AMAR EN LA DIFERENCIA

¿Quién dijo que para amar a alguien hay que estar en el mismo canal?

Lo que nos hacer “ser” a las personas son nuestras acciones. Y este “ser”, forma de actuar o  de responder al otro está condicionado al menos por dos cosas desde el momento en que hacemos contacto y  comenzamos a entablar una relación con ese alguien.

  1. Un conjunto de emociones, sentimientos y/o deseos, producto de valores, creencias, intereses, discursos sociales sobre lo que es correcto o no entre otros cosas, que van cambiando a lo largo de la vida y que son diferentes en cada persona. Hay respuestas inesperadas precisamente por esa diferencia; solemos creer y esperar de los otros las respuestas que nosotros daríamos en base a nuestro conjunto de emociones, sentimientos y/o deseos.
  2. Una historial de experiencias en las relaciones que nos predispone de alguna forma a las nuevas.

Así que “como soy contigo” marca en gran parte quien eres conmigo  y viceversa.

Siendo así entonces ¿de quién nos enamoramos o de qué nos enamoramos?

Nos enamoramos de lo que somos el uno para el otro en estado puro, cuando aún no hay tiempo de juicios, prejuicios y adjudicaciones; enfocamos cada segundo en disfrutar lo que nos entrega el otro a manos llenas sin condiciones,  y es tan grato, que el temor inconsciente de perderle nos va sumiendo en la amnesia, olvidando que es un individuo con el derecho de elegir, que tiene voluntad y vida propia independientemente de ser nuestra pareja.

Nos enamoramos de las coincidencias y correspondencias,  ¿pero qué hacemos con todas las diferencias?

Negarse a respetar las diferencias es la necesidad de controlar la voluntad del otro, riesgo para nuestra seguridad y bienestar individual –uno busca el bienestar en la relación para el bienestar propio. ¿Cómo es posible amar al otro por lo que es con nosotros (nos cuida, protege, respeta, apoya) y lo que elije para su vida, o su forma de pensar que no coincide con la nuestra pongan en juego el amor?

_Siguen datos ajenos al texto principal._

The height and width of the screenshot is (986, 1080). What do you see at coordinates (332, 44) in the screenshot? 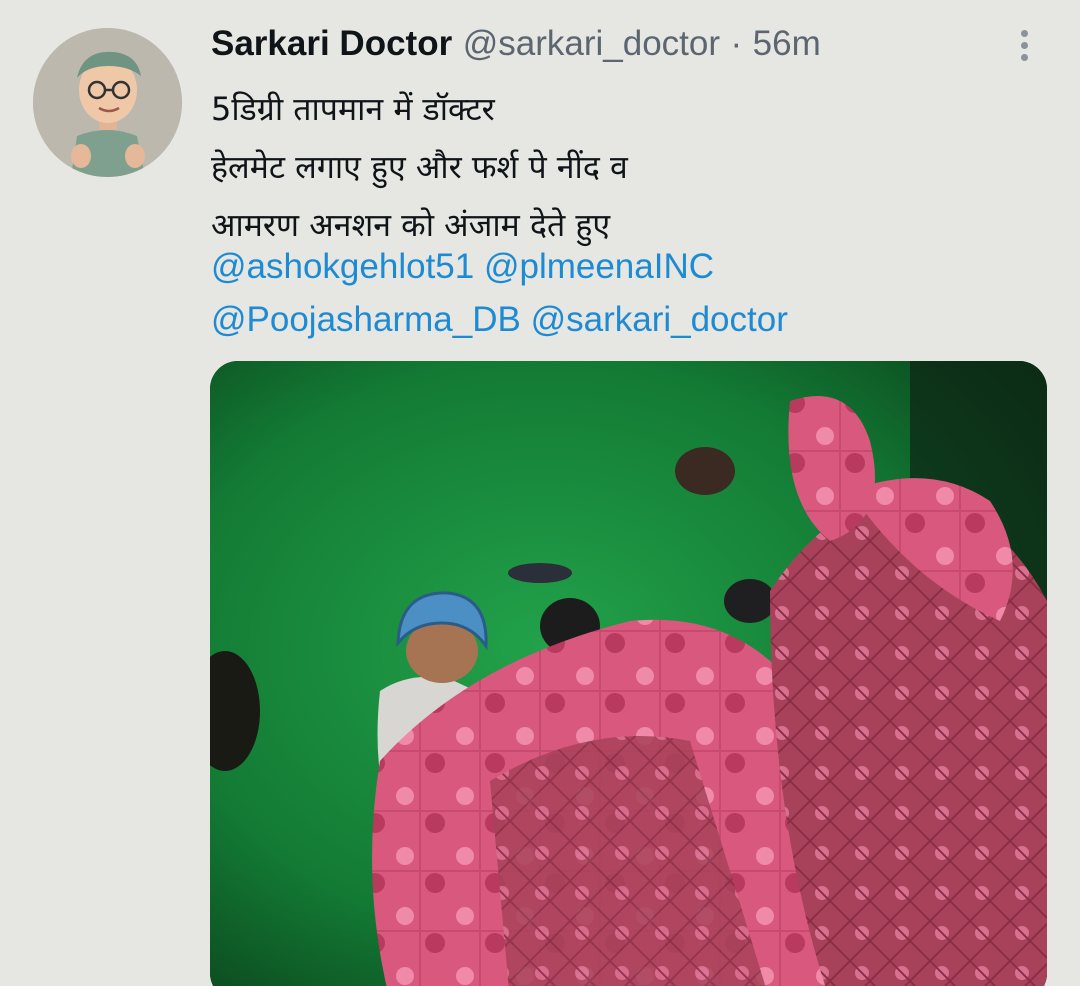
I see `author-name: Sarkari Doctor` at bounding box center [332, 44].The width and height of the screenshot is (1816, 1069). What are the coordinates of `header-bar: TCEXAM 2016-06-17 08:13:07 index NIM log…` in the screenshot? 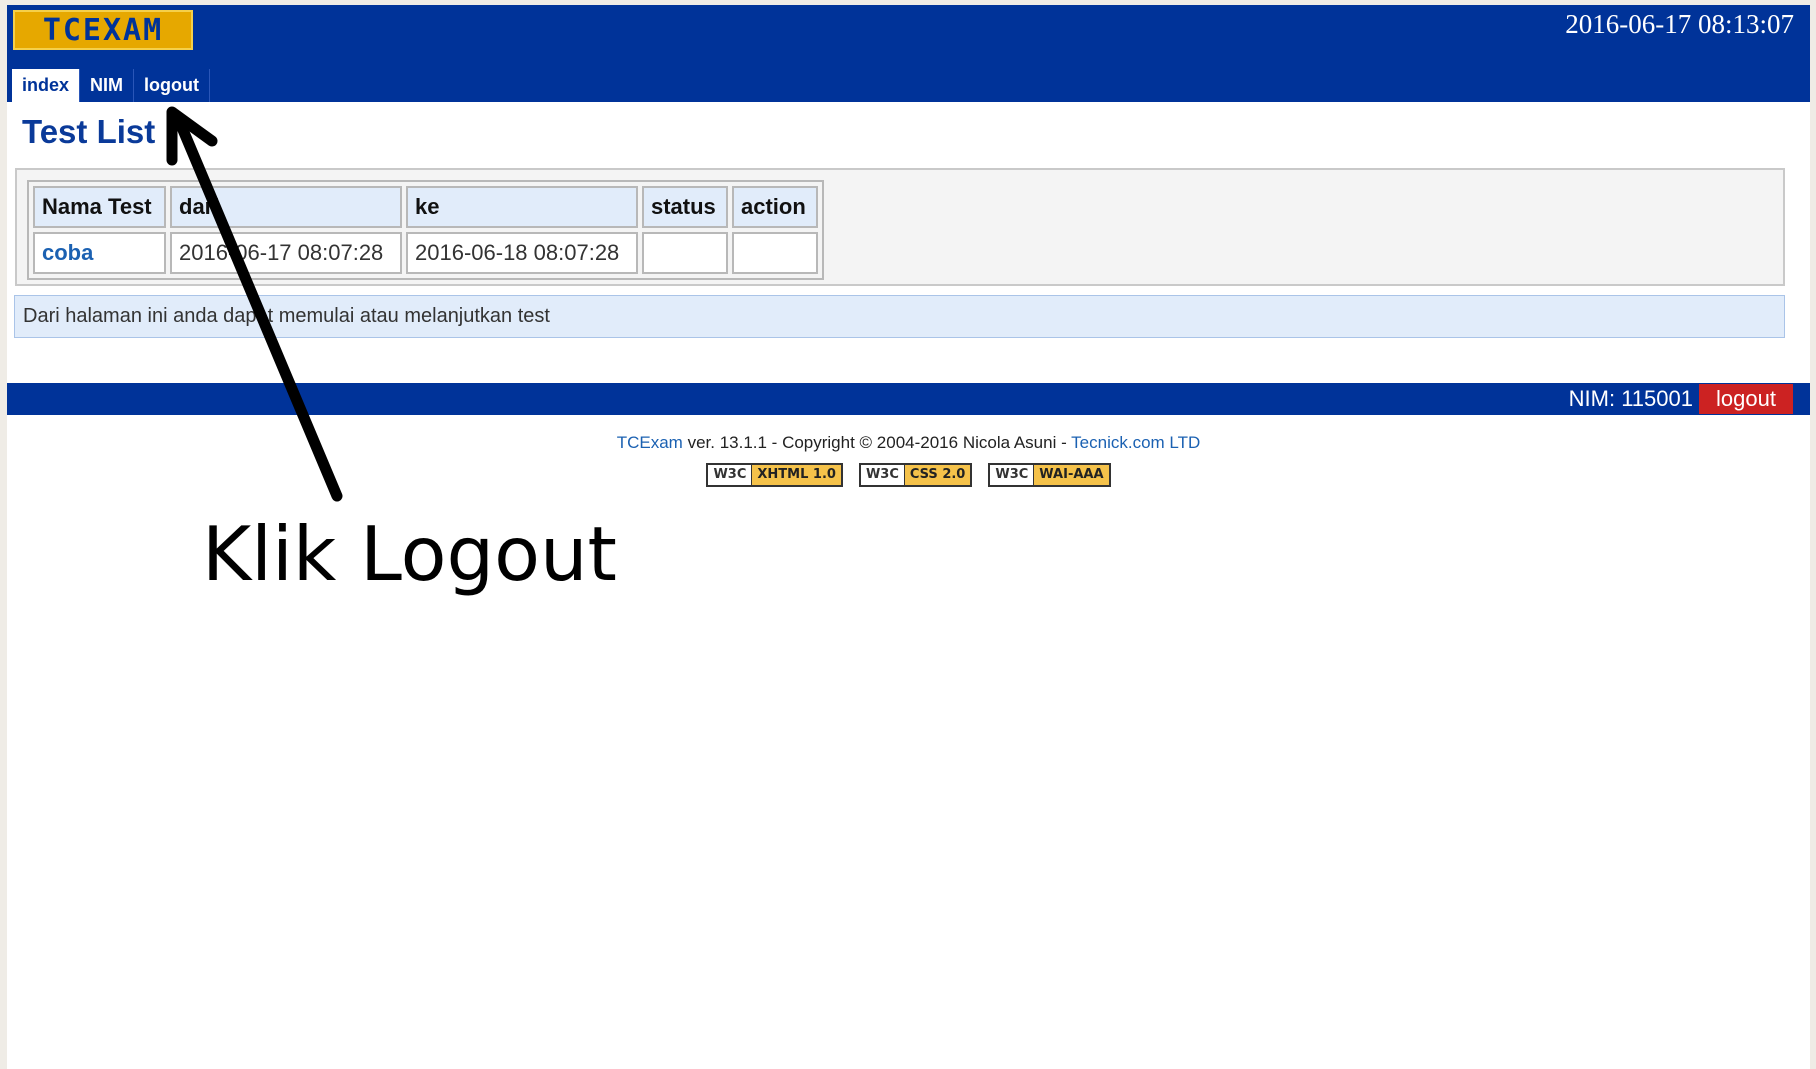 It's located at (908, 54). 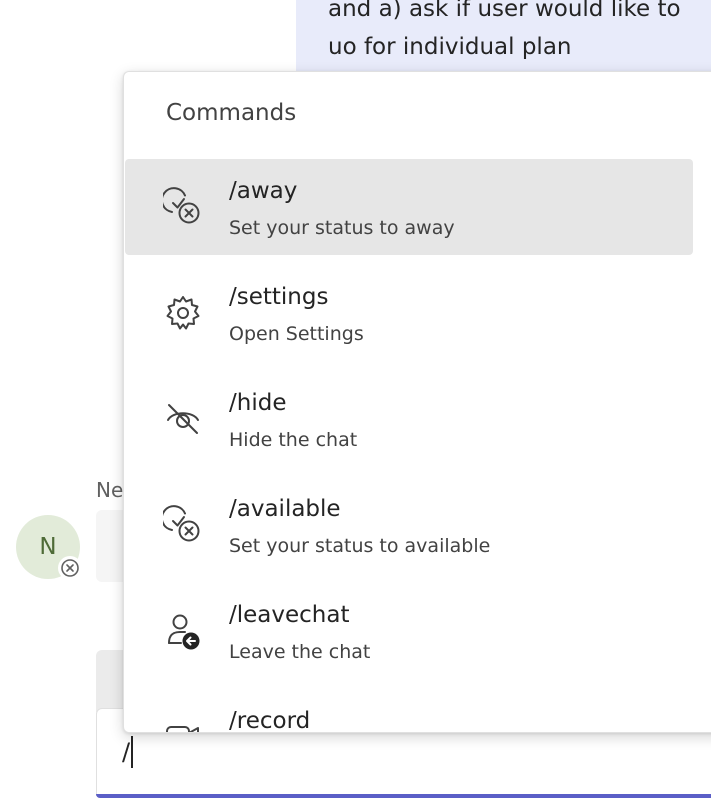 I want to click on avatar-initial: N, so click(x=48, y=547).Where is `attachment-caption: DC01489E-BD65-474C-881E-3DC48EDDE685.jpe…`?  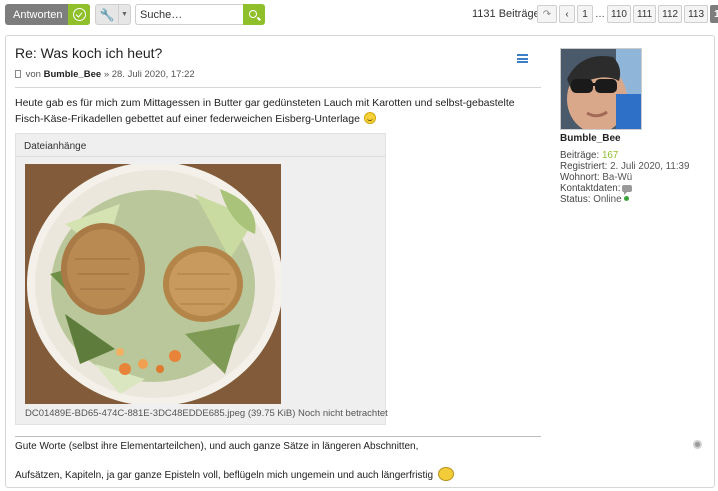
attachment-caption: DC01489E-BD65-474C-881E-3DC48EDDE685.jpe… is located at coordinates (206, 414).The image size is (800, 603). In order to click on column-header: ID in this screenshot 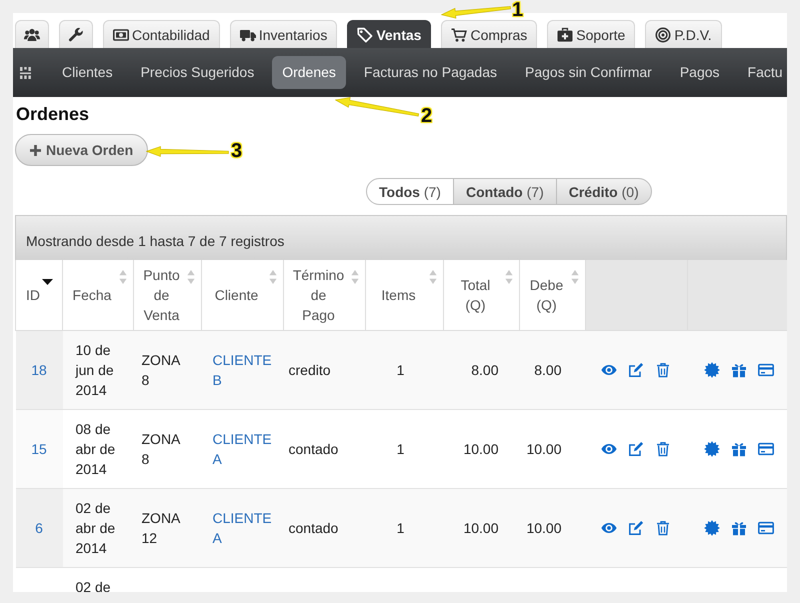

¿Lo que acepto o rechazo que haga el otro tiene que ver con mis propios intereses, porque respeto sus decisiones, o por ambos?

Respetar las decisiones del otro aún que implique el riesgo de sufrir y se nos caiga el mundo, es dejar el campo libre para que el otro asuma la responsabilidad de sus decisiones sobre su persona  y sobre la relación. Controlar o intentar controlar al otro es anularlo. Y eso no garantiza que el otro permanezca a nuestro lado.

Amar es respetar la voluntad del otro y no hacer hasta lo imposible porque el otro no elija nada que ponga en riesgo la relación.